**Stated exercise**
Turn all of the records below into a Markdown table with two columns, Row and Line. Number each line in Row, put its text in Line, and skip any blank lines.

**Dataset excerpts**
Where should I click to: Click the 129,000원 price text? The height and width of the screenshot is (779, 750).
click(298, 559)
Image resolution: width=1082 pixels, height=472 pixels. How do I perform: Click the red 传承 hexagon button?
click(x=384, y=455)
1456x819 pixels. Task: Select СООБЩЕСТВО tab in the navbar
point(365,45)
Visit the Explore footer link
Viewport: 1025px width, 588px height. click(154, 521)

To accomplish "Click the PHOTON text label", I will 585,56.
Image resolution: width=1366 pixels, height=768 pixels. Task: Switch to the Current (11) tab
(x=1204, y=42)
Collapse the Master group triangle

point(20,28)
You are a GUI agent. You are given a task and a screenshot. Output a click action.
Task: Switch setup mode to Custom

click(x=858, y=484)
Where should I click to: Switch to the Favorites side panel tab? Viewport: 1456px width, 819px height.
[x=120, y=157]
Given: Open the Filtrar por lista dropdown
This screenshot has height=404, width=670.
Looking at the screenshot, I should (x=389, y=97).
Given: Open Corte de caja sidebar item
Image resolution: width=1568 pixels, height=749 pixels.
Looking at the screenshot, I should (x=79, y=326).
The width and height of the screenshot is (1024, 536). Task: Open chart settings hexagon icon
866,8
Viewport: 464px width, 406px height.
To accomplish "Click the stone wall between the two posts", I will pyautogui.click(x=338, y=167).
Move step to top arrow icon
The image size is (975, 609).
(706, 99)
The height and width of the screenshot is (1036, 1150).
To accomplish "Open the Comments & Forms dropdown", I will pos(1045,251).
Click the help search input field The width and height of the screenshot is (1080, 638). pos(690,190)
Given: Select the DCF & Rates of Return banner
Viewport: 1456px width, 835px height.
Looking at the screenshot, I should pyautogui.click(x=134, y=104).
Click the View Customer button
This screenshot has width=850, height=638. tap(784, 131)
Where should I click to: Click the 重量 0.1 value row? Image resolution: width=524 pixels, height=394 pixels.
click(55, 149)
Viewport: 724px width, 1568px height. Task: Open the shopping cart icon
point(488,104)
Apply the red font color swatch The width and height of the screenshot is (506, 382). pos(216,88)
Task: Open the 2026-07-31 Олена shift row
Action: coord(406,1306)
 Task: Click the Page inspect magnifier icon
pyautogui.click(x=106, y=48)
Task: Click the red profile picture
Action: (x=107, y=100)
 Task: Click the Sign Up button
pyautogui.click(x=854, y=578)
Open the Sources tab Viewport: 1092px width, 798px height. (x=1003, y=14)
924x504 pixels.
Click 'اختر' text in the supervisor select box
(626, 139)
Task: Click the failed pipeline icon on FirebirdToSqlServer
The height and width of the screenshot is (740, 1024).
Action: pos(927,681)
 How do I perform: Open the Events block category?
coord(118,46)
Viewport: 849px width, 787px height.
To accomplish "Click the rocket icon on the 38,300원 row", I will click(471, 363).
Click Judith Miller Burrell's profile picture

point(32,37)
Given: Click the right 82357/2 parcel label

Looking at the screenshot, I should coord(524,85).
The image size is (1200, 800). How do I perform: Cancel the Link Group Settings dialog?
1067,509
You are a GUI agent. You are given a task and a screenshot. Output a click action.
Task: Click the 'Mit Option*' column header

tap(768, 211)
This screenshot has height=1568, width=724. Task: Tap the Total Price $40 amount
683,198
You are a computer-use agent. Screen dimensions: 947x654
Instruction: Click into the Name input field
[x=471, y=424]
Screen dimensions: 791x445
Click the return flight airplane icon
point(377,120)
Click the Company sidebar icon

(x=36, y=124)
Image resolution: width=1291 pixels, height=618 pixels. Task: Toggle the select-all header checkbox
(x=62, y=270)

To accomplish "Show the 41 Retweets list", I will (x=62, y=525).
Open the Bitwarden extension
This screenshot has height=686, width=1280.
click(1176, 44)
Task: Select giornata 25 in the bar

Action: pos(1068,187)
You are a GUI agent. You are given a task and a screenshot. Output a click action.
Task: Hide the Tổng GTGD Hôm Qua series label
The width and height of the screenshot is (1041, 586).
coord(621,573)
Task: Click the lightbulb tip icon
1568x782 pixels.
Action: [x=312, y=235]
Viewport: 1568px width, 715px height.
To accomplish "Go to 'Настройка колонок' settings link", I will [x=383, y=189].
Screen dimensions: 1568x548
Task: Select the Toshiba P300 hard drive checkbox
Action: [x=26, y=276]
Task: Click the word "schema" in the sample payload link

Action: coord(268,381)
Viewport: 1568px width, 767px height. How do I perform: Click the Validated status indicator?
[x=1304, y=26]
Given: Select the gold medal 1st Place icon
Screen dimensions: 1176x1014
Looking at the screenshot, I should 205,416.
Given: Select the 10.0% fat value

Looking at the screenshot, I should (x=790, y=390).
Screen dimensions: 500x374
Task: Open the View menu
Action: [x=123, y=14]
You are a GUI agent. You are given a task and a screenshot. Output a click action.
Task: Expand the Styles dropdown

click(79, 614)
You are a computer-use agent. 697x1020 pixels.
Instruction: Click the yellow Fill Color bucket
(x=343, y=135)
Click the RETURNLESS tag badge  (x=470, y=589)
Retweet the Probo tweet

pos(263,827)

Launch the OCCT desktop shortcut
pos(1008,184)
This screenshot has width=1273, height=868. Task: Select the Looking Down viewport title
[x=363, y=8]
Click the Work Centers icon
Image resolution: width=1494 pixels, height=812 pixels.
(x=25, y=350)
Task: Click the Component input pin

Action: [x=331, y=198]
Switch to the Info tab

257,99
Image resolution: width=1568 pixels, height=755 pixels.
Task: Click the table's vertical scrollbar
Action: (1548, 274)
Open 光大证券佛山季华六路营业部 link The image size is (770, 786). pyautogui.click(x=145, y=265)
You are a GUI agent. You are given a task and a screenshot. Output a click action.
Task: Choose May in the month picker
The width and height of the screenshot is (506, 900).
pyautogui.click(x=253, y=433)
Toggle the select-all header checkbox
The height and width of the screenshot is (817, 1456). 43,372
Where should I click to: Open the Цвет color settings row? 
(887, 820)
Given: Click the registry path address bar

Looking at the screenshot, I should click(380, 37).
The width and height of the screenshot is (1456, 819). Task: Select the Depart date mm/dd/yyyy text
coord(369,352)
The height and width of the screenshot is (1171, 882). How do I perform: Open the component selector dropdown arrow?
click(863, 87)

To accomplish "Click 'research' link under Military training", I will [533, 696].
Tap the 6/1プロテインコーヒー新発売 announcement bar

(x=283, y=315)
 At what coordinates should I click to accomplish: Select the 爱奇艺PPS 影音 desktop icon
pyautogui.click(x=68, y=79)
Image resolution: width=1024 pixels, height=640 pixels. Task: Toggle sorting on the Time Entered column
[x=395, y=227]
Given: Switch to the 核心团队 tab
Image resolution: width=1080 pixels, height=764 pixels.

**Written solution**
| Row | Line |
|---|---|
| 1 | Where should I click to: Click the 129,000원 price text? The height and width of the screenshot is (779, 750). |
| 2 | click(298, 559) |
| 3 | Image resolution: width=1082 pixels, height=472 pixels. How do I perform: Click the red 传承 hexagon button? |
| 4 | click(x=384, y=455) |
| 5 | 1456x819 pixels. Task: Select СООБЩЕСТВО tab in the navbar |
| 6 | point(365,45) |
| 7 | Visit the Explore footer link |
| 8 | Viewport: 1025px width, 588px height. click(154, 521) |
| 9 | To accomplish "Click the PHOTON text label", I will 585,56. |
| 10 | Image resolution: width=1366 pixels, height=768 pixels. Task: Switch to the Current (11) tab |
| 11 | (x=1204, y=42) |
| 12 | Collapse the Master group triangle |
| 13 | point(20,28) |
| 14 | You are a GUI agent. You are given a task and a screenshot. Output a click action. |
| 15 | Task: Switch setup mode to Custom |
| 16 | click(x=858, y=484) |
| 17 | Where should I click to: Switch to the Favorites side panel tab? Viewport: 1456px width, 819px height. |
| 18 | [x=120, y=157] |
| 19 | Given: Open the Filtrar por lista dropdown |
| 20 | This screenshot has height=404, width=670. |
| 21 | Looking at the screenshot, I should (x=389, y=97). |
| 22 | Given: Open Corte de caja sidebar item |
| 23 | Image resolution: width=1568 pixels, height=749 pixels. |
| 24 | Looking at the screenshot, I should (x=79, y=326). |
| 25 | The width and height of the screenshot is (1024, 536). Task: Open chart settings hexagon icon |
| 26 | 866,8 |
| 27 | Viewport: 464px width, 406px height. |
| 28 | To accomplish "Click the stone wall between the two posts", I will pyautogui.click(x=338, y=167). |
| 29 | Move step to top arrow icon |
| 30 | The image size is (975, 609). |
| 31 | (706, 99) |
| 32 | The height and width of the screenshot is (1036, 1150). |
| 33 | To accomplish "Open the Comments & Forms dropdown", I will pos(1045,251). |
| 34 | Click the help search input field The width and height of the screenshot is (1080, 638). pos(690,190) |
| 35 | Given: Select the DCF & Rates of Return banner |
| 36 | Viewport: 1456px width, 835px height. |
| 37 | Looking at the screenshot, I should pyautogui.click(x=134, y=104). |
| 38 | Click the View Customer button |
| 39 | This screenshot has width=850, height=638. tap(784, 131) |
| 40 | Where should I click to: Click the 重量 0.1 value row? Image resolution: width=524 pixels, height=394 pixels. |
| 41 | click(55, 149) |
| 42 | Viewport: 724px width, 1568px height. Task: Open the shopping cart icon |
| 43 | point(488,104) |
| 44 | Apply the red font color swatch The width and height of the screenshot is (506, 382). pos(216,88) |
| 45 | Task: Open the 2026-07-31 Олена shift row |
| 46 | Action: coord(406,1306) |
| 47 |  Task: Click the Page inspect magnifier icon |
| 48 | pyautogui.click(x=106, y=48) |
| 49 | Task: Click the red profile picture |
| 50 | Action: (x=107, y=100) |
| 51 |  Task: Click the Sign Up button |
| 52 | pyautogui.click(x=854, y=578) |
| 53 | Open the Sources tab Viewport: 1092px width, 798px height. (x=1003, y=14) |
| 54 | 924x504 pixels. |
| 55 | Click 'اختر' text in the supervisor select box |
| 56 | (626, 139) |
| 57 | Task: Click the failed pipeline icon on FirebirdToSqlServer |
| 58 | The height and width of the screenshot is (740, 1024). |
| 59 | Action: pos(927,681) |
| 60 |  How do I perform: Open the Events block category? |
| 61 | coord(118,46) |
| 62 | Viewport: 849px width, 787px height. |
| 63 | To accomplish "Click the rocket icon on the 38,300원 row", I will click(471, 363). |
| 64 | Click Judith Miller Burrell's profile picture |
| 65 | point(32,37) |
| 66 | Given: Click the right 82357/2 parcel label |
| 67 | Looking at the screenshot, I should coord(524,85). |
| 68 | The image size is (1200, 800). How do I perform: Cancel the Link Group Settings dialog? |
| 69 | 1067,509 |
| 70 | You are a GUI agent. You are given a task and a screenshot. Output a click action. |
| 71 | Task: Click the 'Mit Option*' column header |
| 72 | tap(768, 211) |
| 73 | This screenshot has height=1568, width=724. Task: Tap the Total Price $40 amount |
| 74 | 683,198 |
| 75 | You are a computer-use agent. Screen dimensions: 947x654 |
| 76 | Instruction: Click into the Name input field |
| 77 | [x=471, y=424] |
| 78 | Screen dimensions: 791x445 |
| 79 | Click the return flight airplane icon |
| 80 | point(377,120) |
| 81 | Click the Company sidebar icon |
| 82 | (x=36, y=124) |
| 83 | Image resolution: width=1291 pixels, height=618 pixels. Task: Toggle the select-all header checkbox |
| 84 | (x=62, y=270) |
| 85 | To accomplish "Show the 41 Retweets list", I will (x=62, y=525). |
| 86 | Open the Bitwarden extension |
| 87 | This screenshot has height=686, width=1280. |
| 88 | click(1176, 44) |
| 89 | Task: Select giornata 25 in the bar |
| 90 | Action: pos(1068,187) |
| 91 | You are a GUI agent. You are given a task and a screenshot. Output a click action. |
| 92 | Task: Hide the Tổng GTGD Hôm Qua series label |
| 93 | The width and height of the screenshot is (1041, 586). |
| 94 | coord(621,573) |
| 95 | Task: Click the lightbulb tip icon |
| 96 | 1568x782 pixels. |
| 97 | Action: [x=312, y=235] |
| 98 | Viewport: 1568px width, 715px height. |
| 99 | To accomplish "Go to 'Настройка колонок' settings link", I will [x=383, y=189]. |
| 100 | Screen dimensions: 1568x548 |
| 101 | Task: Select the Toshiba P300 hard drive checkbox |
| 102 | Action: [x=26, y=276] |
| 103 | Task: Click the word "schema" in the sample payload link |
| 104 | Action: coord(268,381) |
| 105 | Viewport: 1568px width, 767px height. How do I perform: Click the Validated status indicator? |
| 106 | [x=1304, y=26] |
| 107 | Given: Select the gold medal 1st Place icon |
| 108 | Screen dimensions: 1176x1014 |
| 109 | Looking at the screenshot, I should 205,416. |
| 110 | Given: Select the 10.0% fat value |
| 111 | Looking at the screenshot, I should (x=790, y=390). |
| 112 | Screen dimensions: 500x374 |
| 113 | Task: Open the View menu |
| 114 | Action: [x=123, y=14] |
| 115 | You are a GUI agent. You are given a task and a screenshot. Output a click action. |
| 116 | Task: Expand the Styles dropdown |
| 117 | click(79, 614) |
| 118 | You are a computer-use agent. 697x1020 pixels. |
| 119 | Instruction: Click the yellow Fill Color bucket |
| 120 | (x=343, y=135) |
| 121 | Click the RETURNLESS tag badge  (x=470, y=589) |
| 122 | Retweet the Probo tweet |
| 123 | pos(263,827) |
| 124 | Launch the OCCT desktop shortcut |
| 125 | pos(1008,184) |
| 126 | This screenshot has width=1273, height=868. Task: Select the Looking Down viewport title |
| 127 | [x=363, y=8] |
| 128 | Click the Work Centers icon |
| 129 | Image resolution: width=1494 pixels, height=812 pixels. |
| 130 | (x=25, y=350) |
| 131 | Task: Click the Component input pin |
| 132 | Action: [x=331, y=198] |
| 133 | Switch to the Info tab |
| 134 | 257,99 |
| 135 | Image resolution: width=1568 pixels, height=755 pixels. |
| 136 | Task: Click the table's vertical scrollbar |
| 137 | Action: (1548, 274) |
| 138 | Open 光大证券佛山季华六路营业部 link The image size is (770, 786). pyautogui.click(x=145, y=265) |
| 139 | You are a GUI agent. You are given a task and a screenshot. Output a click action. |
| 140 | Task: Choose May in the month picker |
| 141 | The width and height of the screenshot is (506, 900). |
| 142 | pyautogui.click(x=253, y=433) |
| 143 | Toggle the select-all header checkbox |
| 144 | The height and width of the screenshot is (817, 1456). 43,372 |
| 145 | Where should I click to: Open the Цвет color settings row?  |
| 146 | (887, 820) |
| 147 | Given: Click the registry path address bar |
| 148 | Looking at the screenshot, I should click(380, 37). |
| 149 | The width and height of the screenshot is (1456, 819). Task: Select the Depart date mm/dd/yyyy text |
| 150 | coord(369,352) |
| 151 | The height and width of the screenshot is (1171, 882). How do I perform: Open the component selector dropdown arrow? |
| 152 | click(863, 87) |
| 153 | To accomplish "Click 'research' link under Military training", I will [533, 696]. |
| 154 | Tap the 6/1プロテインコーヒー新発売 announcement bar |
| 155 | (x=283, y=315) |
| 156 |  At what coordinates should I click to accomplish: Select the 爱奇艺PPS 影音 desktop icon |
| 157 | pyautogui.click(x=68, y=79) |
| 158 | Image resolution: width=1024 pixels, height=640 pixels. Task: Toggle sorting on the Time Entered column |
| 159 | [x=395, y=227] |
| 160 | Given: Switch to the 核心团队 tab |
| 161 | Image resolution: width=1080 pixels, height=764 pixels. |